Do you folks think this will create problems for casting?

Buy them, buy some fishing weight or cannonball molds and make them out of the stuff. Or dive weights. Sell those, use the money to buy good casting alloy.

Seriously, I went through 7 weights one day, sturgeon fishing. 16 oz pyramid sinkers. Retail, $5 each. Didn't take me two hours to make 35 of them out of wheel weights. A GREAT use for questionable alloys!

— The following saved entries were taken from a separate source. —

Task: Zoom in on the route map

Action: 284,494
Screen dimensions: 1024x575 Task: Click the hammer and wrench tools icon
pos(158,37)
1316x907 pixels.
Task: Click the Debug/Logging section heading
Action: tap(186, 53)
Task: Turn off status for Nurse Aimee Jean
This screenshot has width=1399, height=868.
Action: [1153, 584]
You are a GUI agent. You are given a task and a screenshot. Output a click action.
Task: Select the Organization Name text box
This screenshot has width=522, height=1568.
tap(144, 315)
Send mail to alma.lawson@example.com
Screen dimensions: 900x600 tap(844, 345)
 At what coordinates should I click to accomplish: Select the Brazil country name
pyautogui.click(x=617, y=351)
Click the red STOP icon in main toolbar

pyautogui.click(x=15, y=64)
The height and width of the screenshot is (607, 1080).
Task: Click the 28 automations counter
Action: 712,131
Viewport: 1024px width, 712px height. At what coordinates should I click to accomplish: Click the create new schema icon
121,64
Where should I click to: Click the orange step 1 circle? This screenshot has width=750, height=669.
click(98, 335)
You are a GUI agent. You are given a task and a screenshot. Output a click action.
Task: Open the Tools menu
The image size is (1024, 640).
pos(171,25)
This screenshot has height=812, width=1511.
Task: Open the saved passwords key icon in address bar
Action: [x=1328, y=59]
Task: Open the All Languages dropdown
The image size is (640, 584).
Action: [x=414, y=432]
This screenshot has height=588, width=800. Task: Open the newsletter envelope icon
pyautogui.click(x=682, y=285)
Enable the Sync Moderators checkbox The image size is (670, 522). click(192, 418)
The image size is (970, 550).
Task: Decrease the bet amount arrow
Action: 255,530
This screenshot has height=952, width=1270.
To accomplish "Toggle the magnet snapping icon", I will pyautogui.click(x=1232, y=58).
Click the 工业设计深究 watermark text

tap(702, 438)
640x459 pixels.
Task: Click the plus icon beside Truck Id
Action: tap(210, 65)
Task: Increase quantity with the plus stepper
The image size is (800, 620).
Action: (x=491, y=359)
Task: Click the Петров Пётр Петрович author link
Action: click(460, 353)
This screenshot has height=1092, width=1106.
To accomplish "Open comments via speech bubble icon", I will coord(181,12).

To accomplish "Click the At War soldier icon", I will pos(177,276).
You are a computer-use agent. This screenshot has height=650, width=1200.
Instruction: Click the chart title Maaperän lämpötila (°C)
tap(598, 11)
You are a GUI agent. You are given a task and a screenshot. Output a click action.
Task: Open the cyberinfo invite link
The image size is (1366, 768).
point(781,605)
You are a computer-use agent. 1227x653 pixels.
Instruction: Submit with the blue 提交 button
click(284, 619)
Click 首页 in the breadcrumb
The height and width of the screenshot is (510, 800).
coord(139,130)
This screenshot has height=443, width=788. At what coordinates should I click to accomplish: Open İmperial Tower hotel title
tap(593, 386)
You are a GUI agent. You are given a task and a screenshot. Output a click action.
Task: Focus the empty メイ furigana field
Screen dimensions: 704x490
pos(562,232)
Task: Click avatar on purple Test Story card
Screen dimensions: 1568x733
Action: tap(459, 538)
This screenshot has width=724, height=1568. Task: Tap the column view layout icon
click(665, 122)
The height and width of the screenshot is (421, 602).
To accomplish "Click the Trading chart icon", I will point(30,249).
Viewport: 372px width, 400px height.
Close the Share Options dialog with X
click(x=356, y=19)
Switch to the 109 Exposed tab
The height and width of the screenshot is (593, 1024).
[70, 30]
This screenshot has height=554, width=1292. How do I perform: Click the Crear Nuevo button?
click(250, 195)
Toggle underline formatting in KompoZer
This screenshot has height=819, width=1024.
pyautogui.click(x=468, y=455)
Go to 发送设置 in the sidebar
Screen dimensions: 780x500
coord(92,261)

Check the cost of downrigger balls at CTire or BassPro. $$$

Cheers
Trev
 
Buy it, melt it, and when it's melted, stir it with a burning tree branch for about 5 min. Zinc will float to the top, and you can skim it off with some kind of skimmer... People here get too cranky about zinc. It's an easy problem to fix...
 
That's an odd alloy - what else is in them, and what were they used for? If the price is good (i.e $1/lb), I'd act on it now. There's a good chance that it will produce good cast bullets, and if not, there's still value in the bars.
 
That's an odd alloy - what else is in them, and what were they used for? If the price is good (i.e $1/lb), I'd act on it now. There's a good chance that it will produce good cast bullets, and if not, there's still value in the bars.

The bars are from a medical machine of some sort, $ .90/lb I bought 300 pounds that will do me a while.
I'm going to add tin and try to get it to 4% or 5% so the end result will be approx. $ 1.40 a pound.
 
zinc has a much higher melting point then lead, melt your bars at 500-525F and flux often and lots......all those impurities will float to the top and can be skimmed off. Cast a bullet or 2 and see how they turn out and then decide if you need to add the tin.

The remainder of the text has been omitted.